CHALLENGE 1: Duplicate the entries from the line that contains "Sumy neapolitańskie (59, 2251)" through the line that contains "Google Plus (229, 444)", including both of those lines.
====== PAGE EXTRACT ======
Q: In what language was the Bible Jesus read?
A: If, as most scholars today believe, Jesus spoke primarily in Aramaic, though he sometimes might have also used Greek and perhaps even Hebrew, what Bible was he likely to have read and heard read in the synagogue? The answer is that he likely heard Scripture read in Hebrew and occasionally in Greek, and then paraphrased and interpreted in Aramaic. How much of this paraphrase was actually written down in Jesus' day is difficult to tell. It is probably safer to assume that most of this Aramaic tradition circulated orally and only generations later was committed to writing.
The Dead Sea Scrolls—a collection of biblical and other texts from around the first century—have shown that our Old Testament existed in several forms at the time of Jesus. There could have been as many as four Hebrew-language versions: one that lies behind the Hebrew text of the Bible that Christians and Jews use today (the Masoretic Text); a second that lies behind the Greek translation of the Old Testament, which is called the Septuagint, or LXX (and is the Old Testament of the Orthodox churches today); a third distinctive Hebrew version of the Pentateuch (the first five books of our Old Testament) used by the Samaritans; and a fourth version scholars did not know existed until the discovery of the Dead Sea Scrolls 50 years ago.
======
CHALLENGE 2: Set down the stretch of the passage above on the language of Jesus' Bible from "A: If, as most" through "committed to writing.", copying it word for word.
====== EXERCISE DATA ======
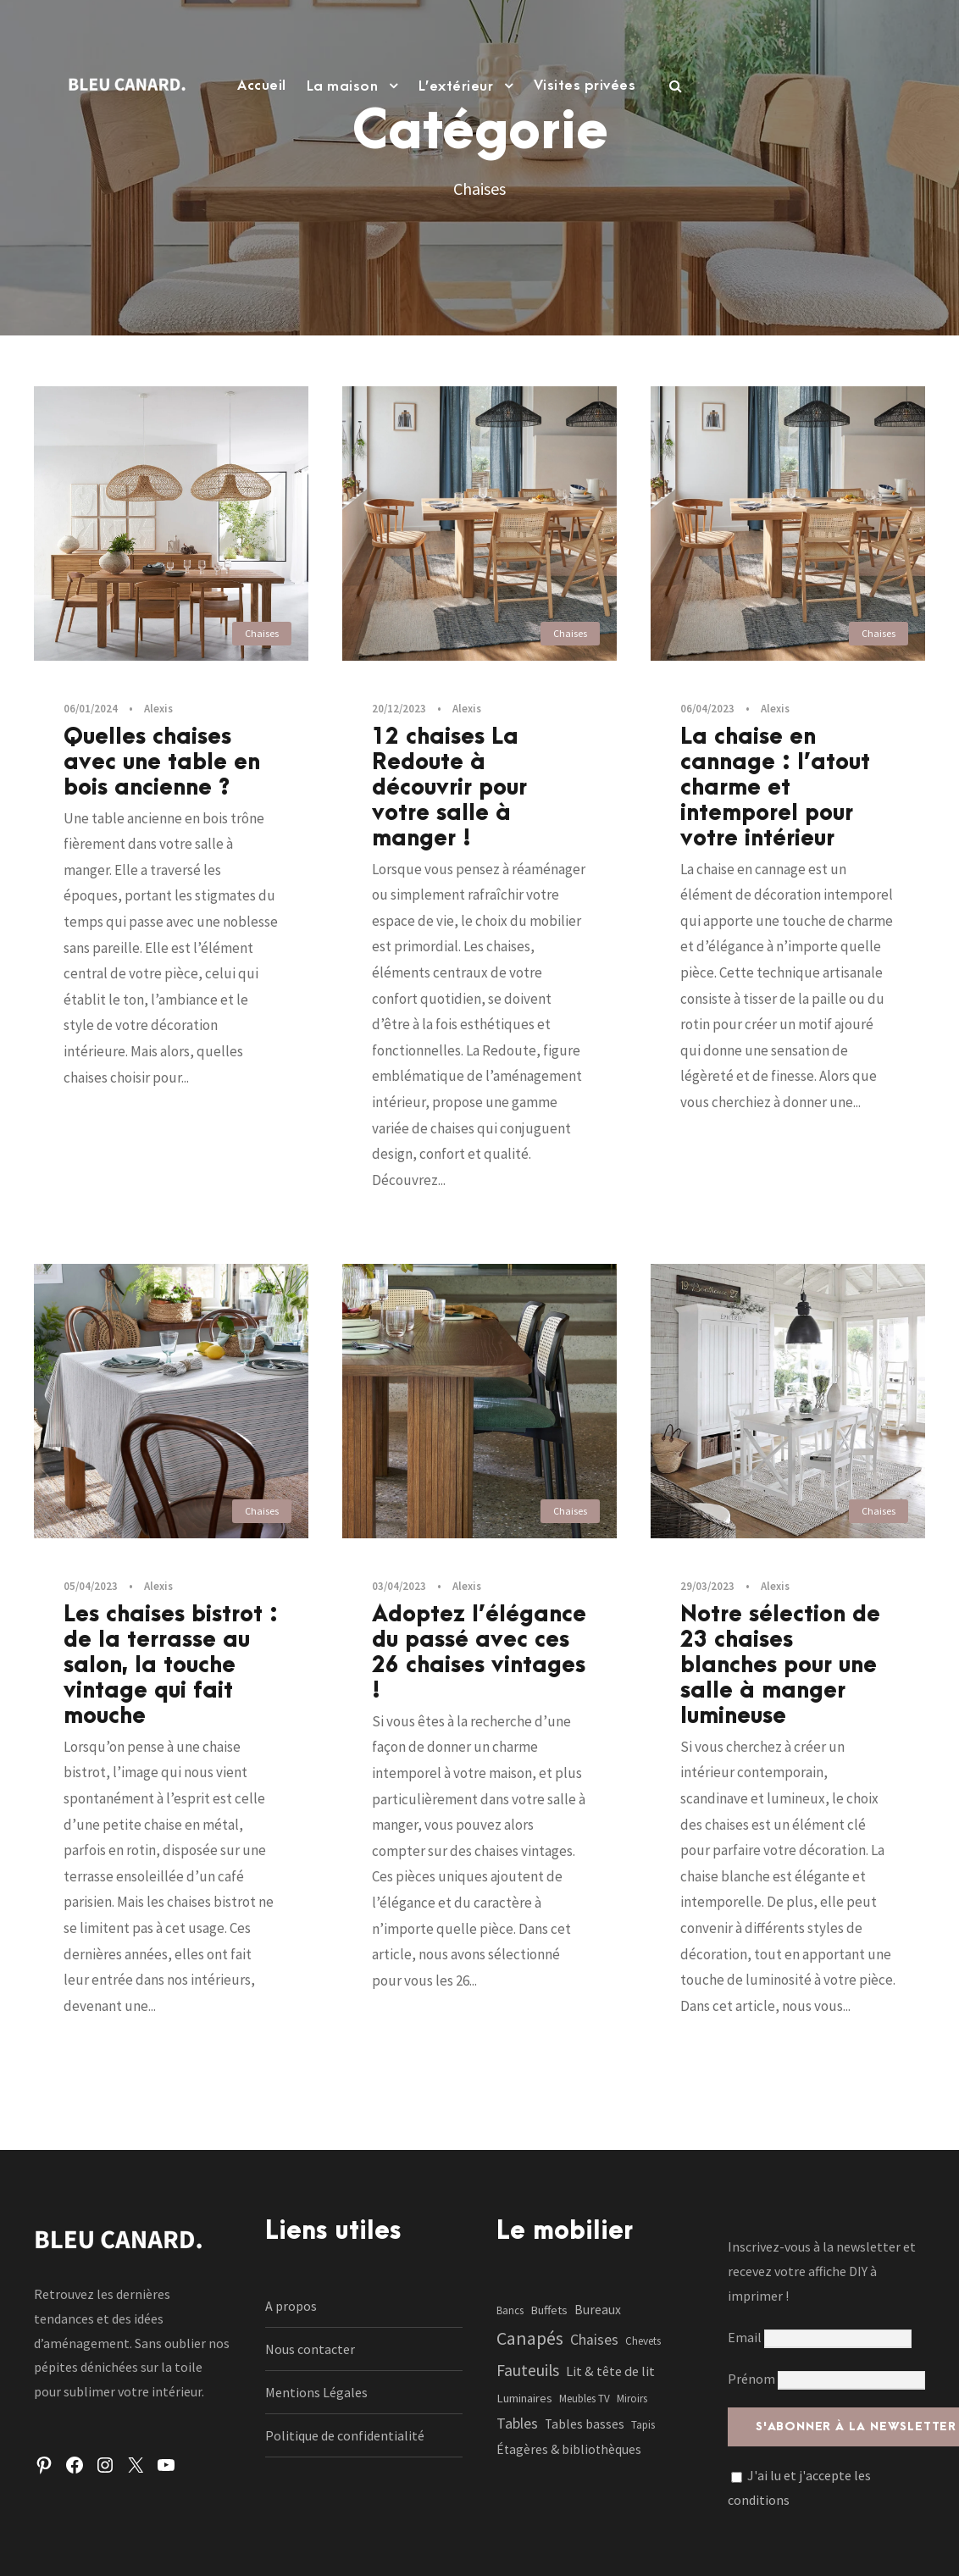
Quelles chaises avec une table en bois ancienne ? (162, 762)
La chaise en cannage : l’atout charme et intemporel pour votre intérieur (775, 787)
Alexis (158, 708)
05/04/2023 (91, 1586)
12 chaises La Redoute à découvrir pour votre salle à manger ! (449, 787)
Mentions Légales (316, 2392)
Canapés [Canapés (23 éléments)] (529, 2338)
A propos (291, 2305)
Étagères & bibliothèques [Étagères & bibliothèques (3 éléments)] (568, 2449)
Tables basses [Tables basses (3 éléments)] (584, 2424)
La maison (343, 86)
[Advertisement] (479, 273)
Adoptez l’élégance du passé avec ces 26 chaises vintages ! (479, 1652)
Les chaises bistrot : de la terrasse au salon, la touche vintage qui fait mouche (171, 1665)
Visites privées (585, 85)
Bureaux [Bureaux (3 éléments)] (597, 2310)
======
====== EXERCISE DATA ======
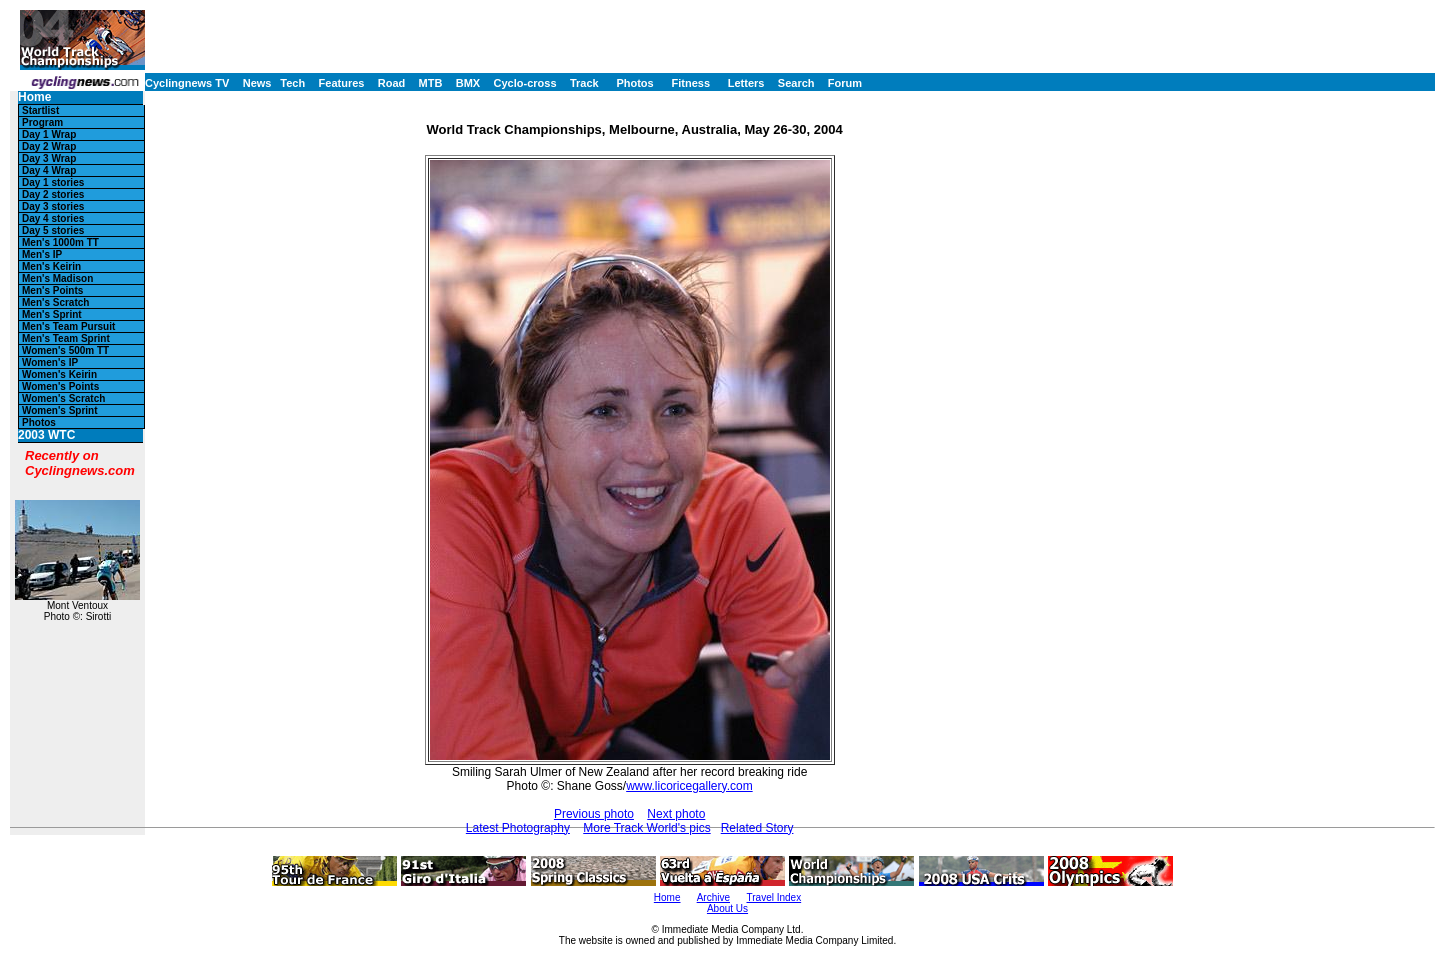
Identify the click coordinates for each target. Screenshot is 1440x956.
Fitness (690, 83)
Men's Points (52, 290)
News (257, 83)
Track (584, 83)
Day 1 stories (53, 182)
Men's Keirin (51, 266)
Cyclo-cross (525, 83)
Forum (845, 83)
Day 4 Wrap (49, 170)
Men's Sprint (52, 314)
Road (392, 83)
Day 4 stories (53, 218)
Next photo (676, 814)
======
====== EXERCISE DATA ======
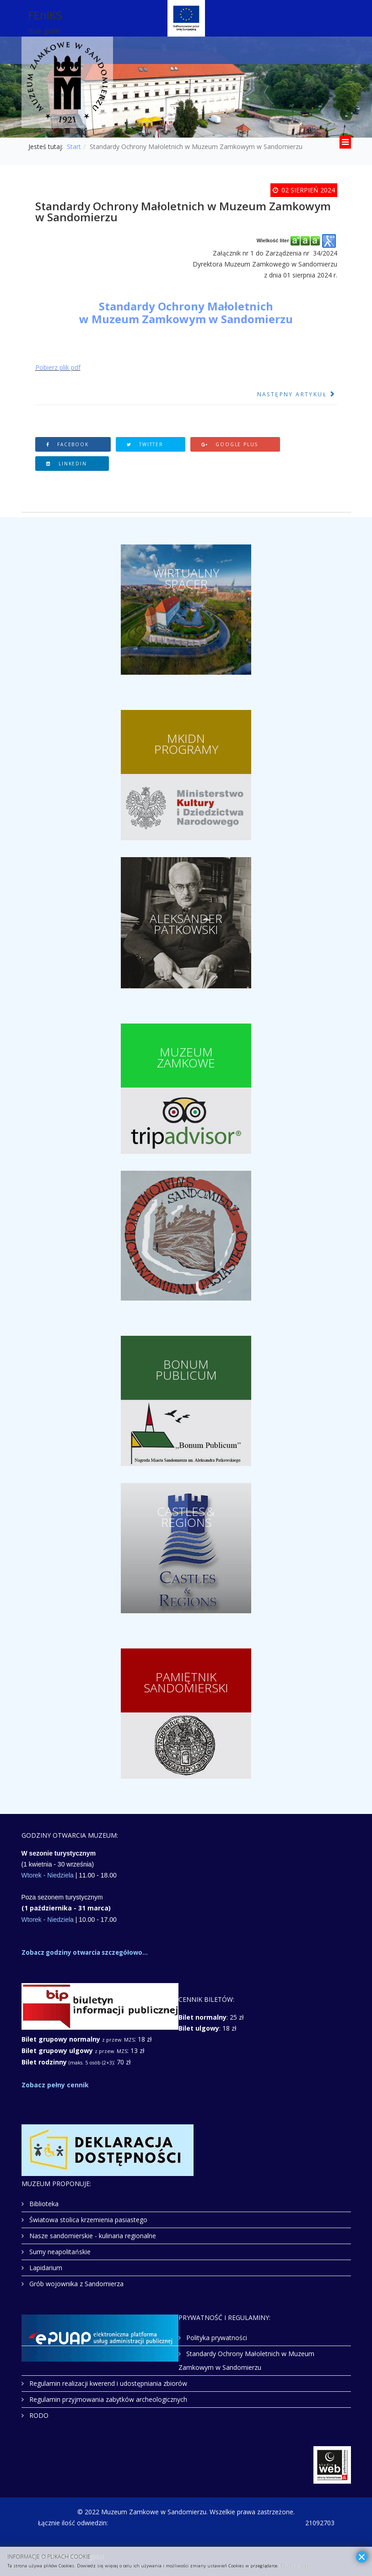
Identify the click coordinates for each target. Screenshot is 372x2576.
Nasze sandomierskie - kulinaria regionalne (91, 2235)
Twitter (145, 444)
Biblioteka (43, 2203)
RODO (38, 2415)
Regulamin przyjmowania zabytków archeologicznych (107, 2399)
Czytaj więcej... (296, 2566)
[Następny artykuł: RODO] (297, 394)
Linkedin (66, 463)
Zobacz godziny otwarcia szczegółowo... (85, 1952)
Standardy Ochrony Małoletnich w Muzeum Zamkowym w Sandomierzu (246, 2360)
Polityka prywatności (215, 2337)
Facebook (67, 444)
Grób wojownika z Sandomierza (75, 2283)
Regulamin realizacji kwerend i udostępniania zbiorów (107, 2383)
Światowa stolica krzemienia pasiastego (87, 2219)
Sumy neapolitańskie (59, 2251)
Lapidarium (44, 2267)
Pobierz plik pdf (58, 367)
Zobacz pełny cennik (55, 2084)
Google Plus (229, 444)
======
EXERCISE RESPONSE 1:
Sumy neapolitańskie (59, 2251)
Lapidarium (44, 2267)
Pobierz plik pdf (58, 367)
Zobacz pełny cennik (55, 2084)
Google Plus (229, 444)

EXERCISE RESPONSE 2:
A: If, as most scholars today believe, Jesus spoke primarily in Aramaic, though he sometimes might have also used Greek and perhaps even Hebrew, what Bible was he likely to have read and heard read in the synagogue? The answer is that he likely heard Scripture read in Hebrew and occasionally in Greek, and then paraphrased and interpreted in Aramaic. How much of this paraphrase was actually written down in Jesus' day is difficult to tell. It is probably safer to assume that most of this Aramaic tradition circulated orally and only generations later was committed to writing.